You are working at it backwards. The first thing to look for is identical doubling, THEN bother looking for markers. There are a BUNCH of 1983 cents missing reverse design details. This alone does not make it a doubled die.
The missing E has to do with strike. It is not a die characteristic. This means the previous or next coin minted with the same die as your coin could have minted a completely normal coin...depending on the pressure of the press at that exact moment.
As for the odd coin - it's fine to post whatever you want. Nobody died and made me board boss, it is not my perrogative to gauge who does and does not post here, nor to gauge what they post. Thing is, when the same people post the same type of "odd coins" over and over again and are told over and over again what they have, it stands to reason that either they are going to learn and move on, or they're not going to learn. All it takes sometimes is one real decent error coin or one decent doubled die for everything to click into place, but you may never find either of those in pocket change.

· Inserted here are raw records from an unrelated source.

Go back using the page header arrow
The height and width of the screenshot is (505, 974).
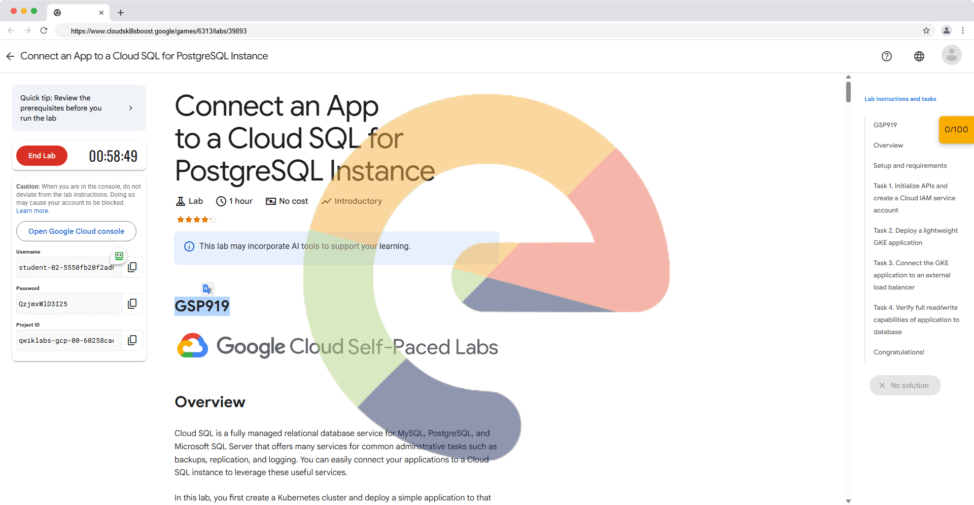(x=10, y=56)
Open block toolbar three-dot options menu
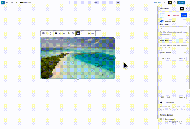190x129 pixels. pos(98,33)
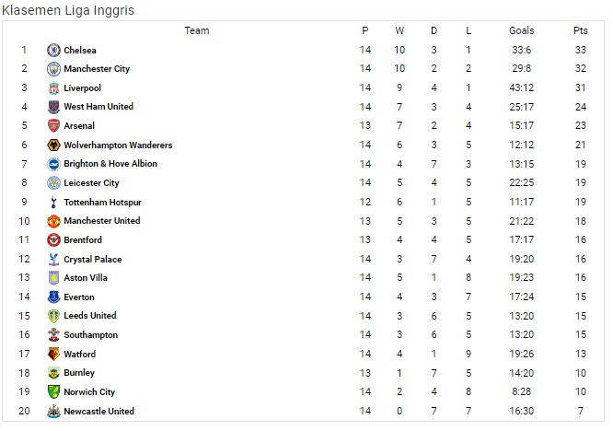The width and height of the screenshot is (613, 431).
Task: Click the Goals column header
Action: click(x=522, y=30)
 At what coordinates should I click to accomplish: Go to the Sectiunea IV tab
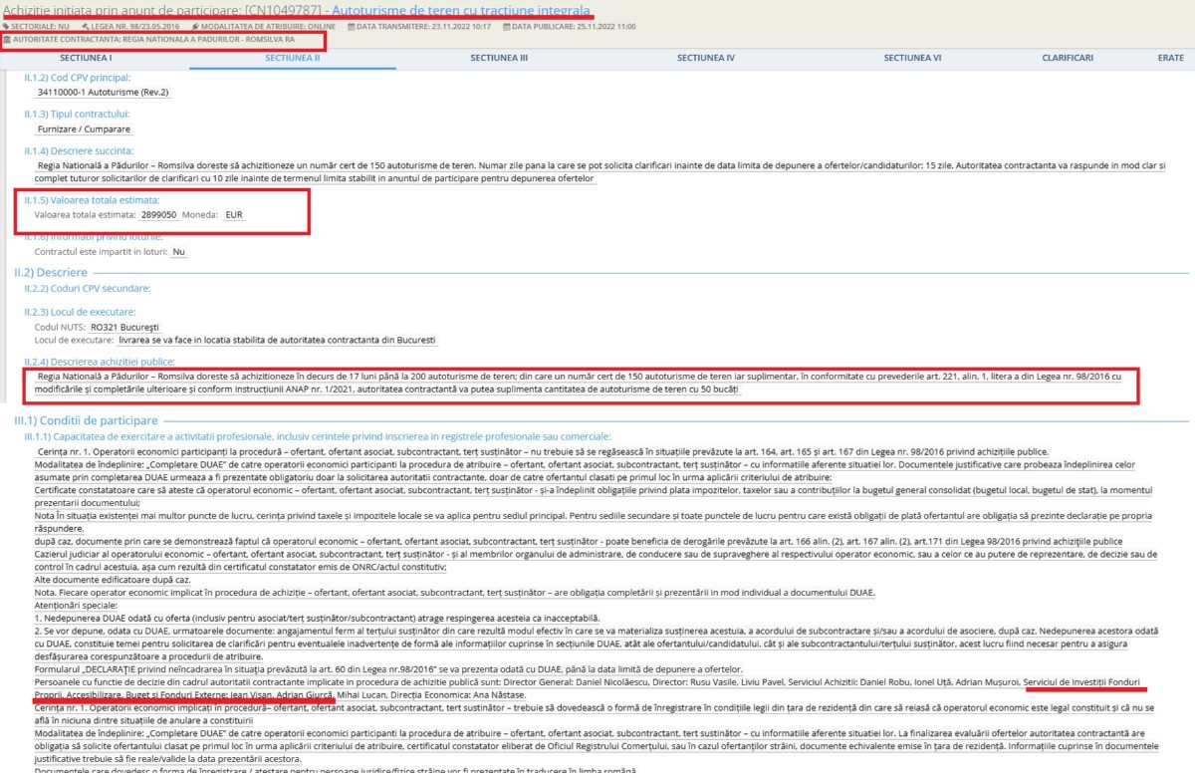[705, 59]
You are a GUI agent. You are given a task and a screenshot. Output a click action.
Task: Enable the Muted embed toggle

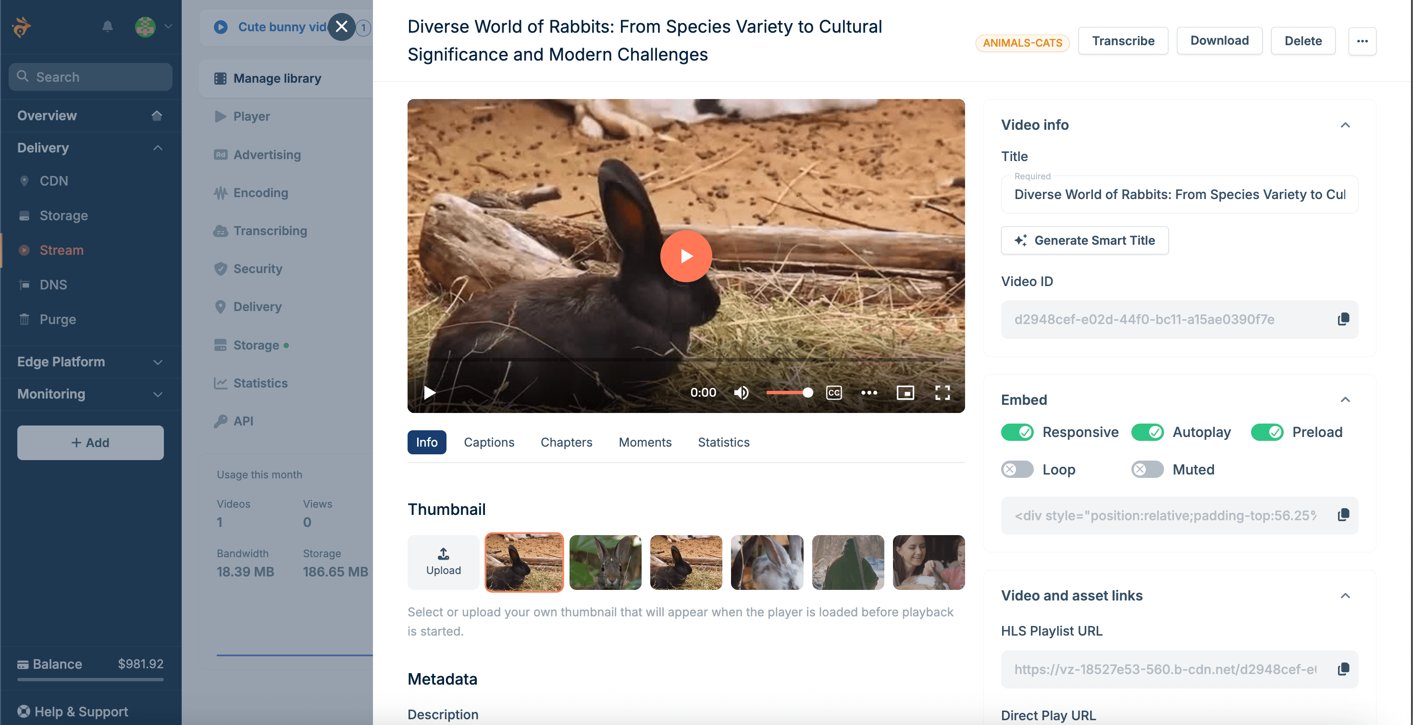coord(1148,469)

Furthermore, the battle over the past couple of days has been authors and experts in the field stating that worthless is worthless, and the counter arguement has been that people saw some dealer selling them for a couple of dollars, or that they saw one sell on
ebay that looked just like this one, so saying they have no value is wrong. Fact of the matter is that they do sell...to people who believe the hype stories in the lot descriptions or to people who happen to be passing by and make an impulse buy without knowing they've probably spent a dozen such coins in the last year. Doesn't matter what anyone says...the coins still warrant no premium value and should not be selling for premium values. And they wouldn't be if the people buying them were educated, and the people selling them were educated and quit doing it.
There is an actual market, then there is a junk market. The actual market is a large group of people involved in finding stuff of value, stuff you cannot find every day with a little effort. It is stuff that is scarce and neat and has a story behind it. The junk market is an even larger group of people who fill binders with pocket change, don't understand how their damaged coins could not have been damaged in the minting process, and will buy anything "neat" for a buck just to add it to their book of oddities.
The educated error collector decides to sell their collection and there's a group of people to sell them to, usually at some profit because some of the pieces they might have are ones that are extremely difficult to locate and there are a number of people looking for them. The uneducated junk market collector takes binder after binder to sell and cannot get anything more than face value for their collection of oddities. I see it all the time, and am trying to educate people to this effect. Graduate beyond the junk and start dealing with the real deal. It will benefit you in the long run to learn the minting process, see a bunch of errors, buy a few, then start looking for them. If you don't know what you are looking for you won't find them. If you haven't absorbed the minting process and haven't seen the errors it produces, then you won't know what you are looking for. Simple as that.